It’s no secret that job satisfaction can play a major role in your overall happiness in life. Countless factors are part of this equation, but earning a fair salary is definitely a big one among them. It may look like compensation choices are made in a purely analytical and concrete way in business circles, but that may not always be the case. Compensation decisions might depend extensively on the personal standpoint of employers, so it’s very important to know if your current company is paying you fairly or not. Here are some key points to help you make up your mind, and to take action if necessary.

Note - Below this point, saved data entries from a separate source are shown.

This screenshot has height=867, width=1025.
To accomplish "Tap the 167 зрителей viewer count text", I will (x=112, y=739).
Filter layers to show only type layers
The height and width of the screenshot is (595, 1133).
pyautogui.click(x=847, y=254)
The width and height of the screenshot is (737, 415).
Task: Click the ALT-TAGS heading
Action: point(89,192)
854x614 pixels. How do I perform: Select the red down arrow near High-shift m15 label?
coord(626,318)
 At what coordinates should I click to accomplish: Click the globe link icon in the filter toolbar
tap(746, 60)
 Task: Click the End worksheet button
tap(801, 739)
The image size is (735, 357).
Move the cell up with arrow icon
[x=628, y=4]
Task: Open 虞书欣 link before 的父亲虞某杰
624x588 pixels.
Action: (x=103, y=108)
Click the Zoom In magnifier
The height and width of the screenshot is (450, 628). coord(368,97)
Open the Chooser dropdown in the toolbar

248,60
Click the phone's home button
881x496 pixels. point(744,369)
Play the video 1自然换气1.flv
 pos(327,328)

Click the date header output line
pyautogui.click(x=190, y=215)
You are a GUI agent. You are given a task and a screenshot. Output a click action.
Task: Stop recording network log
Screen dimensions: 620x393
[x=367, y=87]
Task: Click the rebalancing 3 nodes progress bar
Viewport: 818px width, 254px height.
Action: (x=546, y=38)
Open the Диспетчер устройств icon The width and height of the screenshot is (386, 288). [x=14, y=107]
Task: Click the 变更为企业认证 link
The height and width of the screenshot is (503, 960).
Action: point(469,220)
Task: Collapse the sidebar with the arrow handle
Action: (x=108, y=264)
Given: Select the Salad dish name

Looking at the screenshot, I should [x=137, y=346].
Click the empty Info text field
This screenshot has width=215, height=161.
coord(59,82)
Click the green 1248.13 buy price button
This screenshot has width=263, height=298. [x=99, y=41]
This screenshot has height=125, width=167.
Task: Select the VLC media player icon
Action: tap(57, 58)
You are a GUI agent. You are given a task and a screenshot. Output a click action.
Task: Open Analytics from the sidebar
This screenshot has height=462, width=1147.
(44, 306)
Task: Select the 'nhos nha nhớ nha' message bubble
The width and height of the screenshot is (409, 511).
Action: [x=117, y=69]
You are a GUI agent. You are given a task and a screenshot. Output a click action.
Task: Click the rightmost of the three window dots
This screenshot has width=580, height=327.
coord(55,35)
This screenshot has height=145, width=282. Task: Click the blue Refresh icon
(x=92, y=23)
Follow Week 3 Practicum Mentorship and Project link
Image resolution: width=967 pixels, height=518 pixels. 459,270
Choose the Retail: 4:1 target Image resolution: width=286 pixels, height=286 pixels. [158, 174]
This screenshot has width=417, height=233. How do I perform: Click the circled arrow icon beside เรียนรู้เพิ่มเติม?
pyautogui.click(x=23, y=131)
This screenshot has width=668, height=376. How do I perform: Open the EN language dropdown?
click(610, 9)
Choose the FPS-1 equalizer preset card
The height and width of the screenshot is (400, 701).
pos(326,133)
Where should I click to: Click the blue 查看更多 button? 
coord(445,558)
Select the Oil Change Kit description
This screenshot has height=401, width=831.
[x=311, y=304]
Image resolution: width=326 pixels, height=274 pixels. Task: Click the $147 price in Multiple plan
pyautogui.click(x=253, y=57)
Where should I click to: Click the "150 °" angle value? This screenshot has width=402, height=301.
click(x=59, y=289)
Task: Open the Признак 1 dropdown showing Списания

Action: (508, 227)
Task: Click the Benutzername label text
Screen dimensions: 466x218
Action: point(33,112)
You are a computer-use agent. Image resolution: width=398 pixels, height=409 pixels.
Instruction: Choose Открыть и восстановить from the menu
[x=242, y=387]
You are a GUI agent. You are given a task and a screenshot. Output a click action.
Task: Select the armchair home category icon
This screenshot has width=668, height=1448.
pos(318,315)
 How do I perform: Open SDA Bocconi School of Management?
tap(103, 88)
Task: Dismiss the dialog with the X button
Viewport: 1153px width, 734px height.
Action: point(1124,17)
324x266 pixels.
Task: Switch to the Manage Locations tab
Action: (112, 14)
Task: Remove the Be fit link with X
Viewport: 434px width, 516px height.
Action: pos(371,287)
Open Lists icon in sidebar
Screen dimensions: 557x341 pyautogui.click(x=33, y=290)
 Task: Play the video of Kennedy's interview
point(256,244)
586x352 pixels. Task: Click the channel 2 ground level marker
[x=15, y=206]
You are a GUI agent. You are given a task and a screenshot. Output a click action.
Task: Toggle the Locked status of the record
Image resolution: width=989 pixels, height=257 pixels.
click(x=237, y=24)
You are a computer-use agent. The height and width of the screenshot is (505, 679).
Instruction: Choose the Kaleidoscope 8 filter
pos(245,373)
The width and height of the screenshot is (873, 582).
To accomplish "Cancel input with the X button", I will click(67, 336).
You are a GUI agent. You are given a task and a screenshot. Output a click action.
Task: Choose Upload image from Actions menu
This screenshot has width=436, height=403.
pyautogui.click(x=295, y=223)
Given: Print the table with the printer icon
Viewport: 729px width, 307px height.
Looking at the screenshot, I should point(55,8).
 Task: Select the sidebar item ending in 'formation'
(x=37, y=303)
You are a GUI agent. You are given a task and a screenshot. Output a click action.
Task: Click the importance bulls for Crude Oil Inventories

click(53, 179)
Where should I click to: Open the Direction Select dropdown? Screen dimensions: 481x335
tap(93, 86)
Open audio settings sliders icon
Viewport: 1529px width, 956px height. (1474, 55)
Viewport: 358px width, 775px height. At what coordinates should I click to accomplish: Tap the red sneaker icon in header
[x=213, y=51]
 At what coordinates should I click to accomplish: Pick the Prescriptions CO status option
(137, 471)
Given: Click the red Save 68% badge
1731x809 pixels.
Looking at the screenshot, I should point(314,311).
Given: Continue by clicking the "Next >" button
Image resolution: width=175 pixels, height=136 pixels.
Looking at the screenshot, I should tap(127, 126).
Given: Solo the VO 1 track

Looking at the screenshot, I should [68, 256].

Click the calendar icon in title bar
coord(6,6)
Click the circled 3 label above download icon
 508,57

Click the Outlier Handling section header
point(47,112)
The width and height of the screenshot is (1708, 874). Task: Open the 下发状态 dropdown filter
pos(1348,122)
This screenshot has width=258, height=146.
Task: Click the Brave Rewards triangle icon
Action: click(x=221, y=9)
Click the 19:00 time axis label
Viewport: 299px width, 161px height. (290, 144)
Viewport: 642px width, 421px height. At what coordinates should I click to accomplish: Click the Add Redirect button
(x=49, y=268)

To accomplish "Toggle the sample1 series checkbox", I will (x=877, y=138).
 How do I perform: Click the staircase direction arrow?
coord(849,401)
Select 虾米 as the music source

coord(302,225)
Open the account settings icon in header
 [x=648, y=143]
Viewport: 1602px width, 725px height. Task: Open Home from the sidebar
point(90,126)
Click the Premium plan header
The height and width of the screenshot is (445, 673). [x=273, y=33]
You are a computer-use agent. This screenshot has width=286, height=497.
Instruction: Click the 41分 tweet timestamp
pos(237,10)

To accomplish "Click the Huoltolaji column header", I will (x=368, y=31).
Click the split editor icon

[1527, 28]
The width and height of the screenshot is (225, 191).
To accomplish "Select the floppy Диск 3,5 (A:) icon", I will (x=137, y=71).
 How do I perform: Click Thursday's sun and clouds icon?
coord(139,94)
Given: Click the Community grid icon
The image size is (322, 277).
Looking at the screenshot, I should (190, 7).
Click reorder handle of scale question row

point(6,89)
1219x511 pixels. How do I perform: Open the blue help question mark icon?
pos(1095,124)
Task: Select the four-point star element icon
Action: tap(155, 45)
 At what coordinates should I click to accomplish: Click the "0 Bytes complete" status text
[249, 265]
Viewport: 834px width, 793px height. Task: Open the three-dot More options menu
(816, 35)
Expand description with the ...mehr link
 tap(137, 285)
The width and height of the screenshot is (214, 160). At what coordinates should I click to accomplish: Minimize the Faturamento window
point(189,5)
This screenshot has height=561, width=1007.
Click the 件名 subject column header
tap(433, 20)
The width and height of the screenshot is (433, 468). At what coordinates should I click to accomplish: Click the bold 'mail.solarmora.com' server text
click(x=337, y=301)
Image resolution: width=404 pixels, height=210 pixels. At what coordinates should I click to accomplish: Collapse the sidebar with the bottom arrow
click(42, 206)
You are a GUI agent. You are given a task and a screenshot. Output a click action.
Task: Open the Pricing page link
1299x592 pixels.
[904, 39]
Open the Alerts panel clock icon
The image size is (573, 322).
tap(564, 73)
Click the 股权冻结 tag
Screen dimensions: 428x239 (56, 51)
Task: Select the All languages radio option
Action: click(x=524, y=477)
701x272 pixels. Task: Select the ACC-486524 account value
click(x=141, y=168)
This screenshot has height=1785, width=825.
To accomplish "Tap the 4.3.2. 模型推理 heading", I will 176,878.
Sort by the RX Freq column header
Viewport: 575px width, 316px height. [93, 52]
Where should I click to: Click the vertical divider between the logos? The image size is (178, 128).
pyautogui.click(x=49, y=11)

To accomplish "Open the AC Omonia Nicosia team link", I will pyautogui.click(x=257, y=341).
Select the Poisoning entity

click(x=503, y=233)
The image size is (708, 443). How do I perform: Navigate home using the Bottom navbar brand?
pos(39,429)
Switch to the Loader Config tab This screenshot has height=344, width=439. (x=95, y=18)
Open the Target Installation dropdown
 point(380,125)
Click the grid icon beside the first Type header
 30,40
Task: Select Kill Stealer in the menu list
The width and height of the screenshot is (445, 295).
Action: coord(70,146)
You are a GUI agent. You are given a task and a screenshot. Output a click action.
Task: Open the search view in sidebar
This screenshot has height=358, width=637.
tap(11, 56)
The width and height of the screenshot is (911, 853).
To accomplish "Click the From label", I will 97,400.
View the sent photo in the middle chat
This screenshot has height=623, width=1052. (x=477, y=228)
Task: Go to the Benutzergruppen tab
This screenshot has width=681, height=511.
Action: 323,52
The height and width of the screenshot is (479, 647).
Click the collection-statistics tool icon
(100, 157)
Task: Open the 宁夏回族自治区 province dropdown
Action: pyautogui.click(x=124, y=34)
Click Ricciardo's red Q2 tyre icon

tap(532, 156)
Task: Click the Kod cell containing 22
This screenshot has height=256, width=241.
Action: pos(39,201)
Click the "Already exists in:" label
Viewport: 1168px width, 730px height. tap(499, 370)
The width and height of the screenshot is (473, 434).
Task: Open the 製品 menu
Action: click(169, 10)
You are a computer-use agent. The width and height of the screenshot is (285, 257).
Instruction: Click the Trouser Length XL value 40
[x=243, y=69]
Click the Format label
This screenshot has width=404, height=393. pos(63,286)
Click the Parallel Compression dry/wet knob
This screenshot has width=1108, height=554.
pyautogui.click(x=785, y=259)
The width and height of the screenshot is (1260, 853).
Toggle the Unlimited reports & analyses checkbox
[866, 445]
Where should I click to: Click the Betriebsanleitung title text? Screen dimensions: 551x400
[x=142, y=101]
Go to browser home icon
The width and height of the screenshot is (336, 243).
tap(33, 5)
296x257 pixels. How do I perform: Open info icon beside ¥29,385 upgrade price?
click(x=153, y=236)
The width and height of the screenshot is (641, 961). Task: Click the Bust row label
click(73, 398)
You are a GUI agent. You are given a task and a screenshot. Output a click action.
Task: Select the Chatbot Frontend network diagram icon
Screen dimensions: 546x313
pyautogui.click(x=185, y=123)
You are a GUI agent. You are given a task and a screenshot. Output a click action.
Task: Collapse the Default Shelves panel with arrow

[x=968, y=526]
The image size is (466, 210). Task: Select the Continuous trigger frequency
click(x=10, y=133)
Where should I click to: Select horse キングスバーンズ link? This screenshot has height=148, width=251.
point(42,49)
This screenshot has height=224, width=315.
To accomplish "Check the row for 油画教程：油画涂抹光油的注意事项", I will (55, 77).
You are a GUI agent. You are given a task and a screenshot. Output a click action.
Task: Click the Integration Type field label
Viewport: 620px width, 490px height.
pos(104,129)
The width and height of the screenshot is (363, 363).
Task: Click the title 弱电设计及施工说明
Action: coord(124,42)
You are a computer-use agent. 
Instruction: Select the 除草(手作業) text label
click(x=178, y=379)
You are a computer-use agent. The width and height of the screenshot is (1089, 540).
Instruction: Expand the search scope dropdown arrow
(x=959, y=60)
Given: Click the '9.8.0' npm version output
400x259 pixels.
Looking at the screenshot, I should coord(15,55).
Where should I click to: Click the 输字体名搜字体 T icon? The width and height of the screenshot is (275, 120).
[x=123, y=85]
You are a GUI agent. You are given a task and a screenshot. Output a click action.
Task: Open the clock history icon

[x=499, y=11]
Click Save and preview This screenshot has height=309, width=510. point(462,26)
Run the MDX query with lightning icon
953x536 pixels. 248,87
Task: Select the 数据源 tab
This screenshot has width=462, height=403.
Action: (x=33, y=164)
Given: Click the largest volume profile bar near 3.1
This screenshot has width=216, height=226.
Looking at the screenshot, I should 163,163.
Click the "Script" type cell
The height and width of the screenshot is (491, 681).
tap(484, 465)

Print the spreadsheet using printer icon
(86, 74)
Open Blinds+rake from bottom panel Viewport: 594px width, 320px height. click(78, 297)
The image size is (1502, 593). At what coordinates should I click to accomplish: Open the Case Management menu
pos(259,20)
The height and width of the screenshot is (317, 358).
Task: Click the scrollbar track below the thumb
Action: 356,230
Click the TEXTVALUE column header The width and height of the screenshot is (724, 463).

Your Experience in the Company
You may have started your current career as a novice, or even an intern. But within a certain amount of time, you build your knowledge, adapt to your tasks and gain insight into how things work at your company. Naturally, with experience, you grow to be a more valuable employee—and your earnings should reflect this improvement. If you keep taking on more responsibilities at work, sometimes including overtime, but your employers don’t seem to be eager to talk about the possibility of a raise or an adaptation to your career path; this may suggest you’re not being fairly compensated.
Similar Openings in the Market
If you suspect your income is not in line with the amount of effort you’re putting in, you can keep an eye on similar job postings and openings in your line of work. If you see that the amount of money offered to other candidates are similar to your salary, that means your company is paying you what your position is worth. If other companies and organizations of similar scale in your area seem to offer higher salaries, it might be the right time to have a talk with your employer about a potential raise, or consider your other options.
Sometimes, your net income may look like it’s not up to par with other openings in the field, but your specific position comes with benefits like dental coverage, transportation, and extra time off. If your company offers you the advantage of workmans comp insurance, that means you’ll be covered in the event of work injuries and illnesses. While assessing the fairness of the compensation you’re receiving, you need to calculate these benefits carefully and decide if they amount to a fair compensation package when added to your paycheck.
Ideally, your HR department or manager should be able to share your vision for how exactly you’re contributing to the company. They should fill you in on their specific expectations and guide you through the future steps of your career. If your company uses a well-designed pay structure, you will know the worth of your input and how to take it up a notch when you’re feeling ready. If, on the other hand, you feel that the details of the company operations are kept in the dark, and that there are internal miscommunication issues, you could benefit from some improvements.
Courses of Action
Most companies tend to base their salary offers on candidates’ previous paychecks; which means, by accepting less money and benefits than you’re worth now, you may be undermining your future opportunities as well. In order not to leave room for being taken for granted, you might want to do some online research for salary data, talk to your coworkers about their conditions, and study the inflation rates to see if your income is fair and up-to-date. If you come to the conclusion that you’re well-compensated by your company, that’s great news! But if you’re not, it’s never too late to do yourself a favor and be prepared to make your case during your next talk with your boss.